(Supplied data Opens)

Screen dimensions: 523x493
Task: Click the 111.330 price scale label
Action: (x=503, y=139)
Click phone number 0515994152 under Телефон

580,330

(Supplied data Closes)
(Supplied data Opens)

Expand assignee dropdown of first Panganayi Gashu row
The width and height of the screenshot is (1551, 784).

(Supplied data Closes)
(Supplied data Opens)

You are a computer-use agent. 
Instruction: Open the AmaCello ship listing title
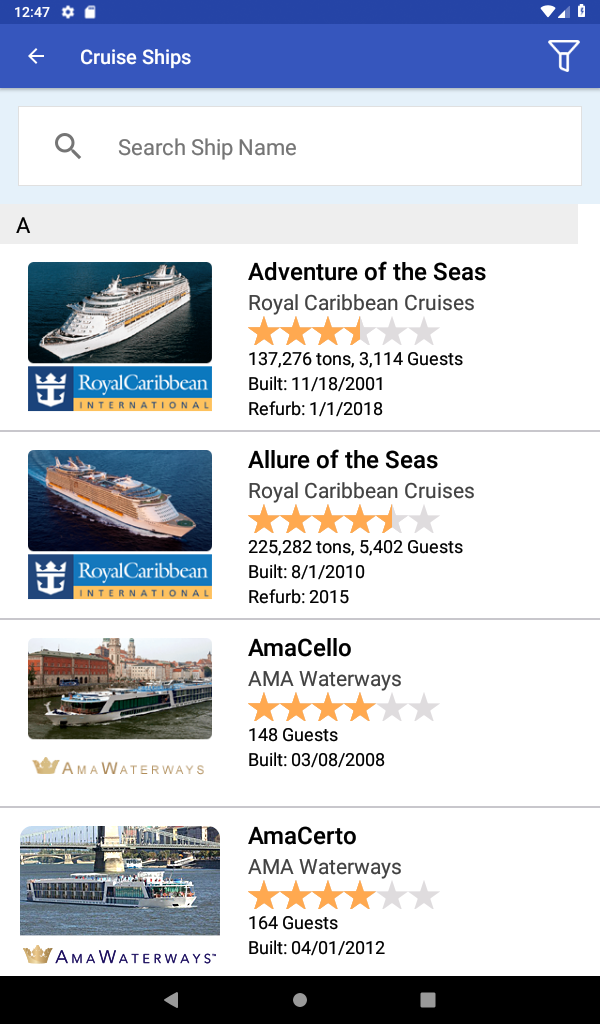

(Supplied data Closes)

## Problem details
The expected answer is an exact copy of the lines above, beginning at the line with "Expand assignee dropdown" and ending at the line with "The width and", with both ends in.

## Task result
Expand assignee dropdown of first Panganayi Gashu row
The width and height of the screenshot is (1551, 784).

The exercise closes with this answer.